Iran Vows More Oil Exports in Sign OPEC to Keep Exceeding Target
June 7, 2015
Bloomberg Business
Iran’s pledge to sell more crude signals that OPEC members will continue pumping above the group’s production target, exacerbating the global surplus.
Iran can double oil exports within six months if international sanctions are lifted, state-run Islamic Republic News Agency reported, citing Mehdi Asali, the country’s representative to the Organization of Petroleum Exporting Countries. There’s a risk of more supply coming into the market, Adam Longson, an analyst at Morgan Stanley, said in a June 5 video report.
OPEC, which supplies about 40 percent of the world’s oil, kept its output quota at 30 million barrels a day at a June 5 meeting in Vienna, choosing to defend market share and force higher-cost producers such as U.S. shale companies to slow drilling.
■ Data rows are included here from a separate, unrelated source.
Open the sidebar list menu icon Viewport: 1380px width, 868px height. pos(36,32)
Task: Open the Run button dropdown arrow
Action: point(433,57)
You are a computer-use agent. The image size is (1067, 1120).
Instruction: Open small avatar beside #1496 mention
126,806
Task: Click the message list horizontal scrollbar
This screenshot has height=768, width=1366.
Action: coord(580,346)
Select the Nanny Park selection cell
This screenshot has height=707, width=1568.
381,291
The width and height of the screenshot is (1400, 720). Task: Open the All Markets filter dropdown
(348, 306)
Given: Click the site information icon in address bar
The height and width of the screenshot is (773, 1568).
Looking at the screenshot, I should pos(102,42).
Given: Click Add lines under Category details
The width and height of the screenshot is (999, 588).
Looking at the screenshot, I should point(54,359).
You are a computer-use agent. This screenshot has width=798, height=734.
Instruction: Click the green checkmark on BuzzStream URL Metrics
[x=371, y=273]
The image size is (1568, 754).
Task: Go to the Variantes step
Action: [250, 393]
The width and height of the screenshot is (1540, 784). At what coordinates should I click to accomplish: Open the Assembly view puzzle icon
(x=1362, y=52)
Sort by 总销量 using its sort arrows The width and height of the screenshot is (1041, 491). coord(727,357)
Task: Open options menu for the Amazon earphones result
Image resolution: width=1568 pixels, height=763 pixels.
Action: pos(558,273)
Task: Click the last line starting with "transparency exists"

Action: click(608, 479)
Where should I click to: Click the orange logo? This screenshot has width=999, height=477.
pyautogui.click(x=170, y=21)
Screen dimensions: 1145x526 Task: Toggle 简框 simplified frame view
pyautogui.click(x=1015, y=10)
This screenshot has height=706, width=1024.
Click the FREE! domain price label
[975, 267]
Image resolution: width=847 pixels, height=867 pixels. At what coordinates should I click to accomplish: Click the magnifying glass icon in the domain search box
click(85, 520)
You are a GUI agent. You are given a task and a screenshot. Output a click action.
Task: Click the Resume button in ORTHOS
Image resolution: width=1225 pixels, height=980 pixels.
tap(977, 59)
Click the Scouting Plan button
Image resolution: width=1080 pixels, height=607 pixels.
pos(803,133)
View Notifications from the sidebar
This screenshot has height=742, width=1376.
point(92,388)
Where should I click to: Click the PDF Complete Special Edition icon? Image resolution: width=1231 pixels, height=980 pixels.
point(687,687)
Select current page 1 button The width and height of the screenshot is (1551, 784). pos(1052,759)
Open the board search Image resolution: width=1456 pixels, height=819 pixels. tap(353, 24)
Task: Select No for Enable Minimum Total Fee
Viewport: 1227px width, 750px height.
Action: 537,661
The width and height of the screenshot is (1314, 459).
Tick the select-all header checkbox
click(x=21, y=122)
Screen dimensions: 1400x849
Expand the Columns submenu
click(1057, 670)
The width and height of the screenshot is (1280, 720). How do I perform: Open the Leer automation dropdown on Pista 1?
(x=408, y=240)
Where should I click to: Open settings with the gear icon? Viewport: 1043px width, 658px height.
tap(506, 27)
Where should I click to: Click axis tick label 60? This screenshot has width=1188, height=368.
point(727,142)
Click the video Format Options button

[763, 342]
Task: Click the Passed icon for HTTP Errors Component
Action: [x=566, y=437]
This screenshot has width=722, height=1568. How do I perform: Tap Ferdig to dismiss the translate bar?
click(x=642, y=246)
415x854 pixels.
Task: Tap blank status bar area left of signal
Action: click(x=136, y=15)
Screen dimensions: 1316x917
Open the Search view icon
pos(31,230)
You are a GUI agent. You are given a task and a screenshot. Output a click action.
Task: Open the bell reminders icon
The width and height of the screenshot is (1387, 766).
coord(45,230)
The group has been pumping above its allocation for a year, swelling a global glut and hampering Brent’s recovery from a six-year low in January.
“If a nuclear deal emerges and oil sanctions are lifted partially or completely, we’re going to see more Iranian oil coming onto the market,” Victor Shum, vice president at energy consultant IHS Inc., said by phone from Singapore. “The Saudis are going to be much more determined to defend market share so there will be even less chance of a production cut. There will be more OPEC oil, including Iranian.”
World powers including Russia and the U.S. plan to complete talks with Iran by June 30 to end the decade-long impasse over its atomic program. The Persian Gulf nation, which is allowed to ship about 1 million barrels of oil a day, could export more crude with the lifting of sanctions even if prices fall, IRNA reported Asali as saying.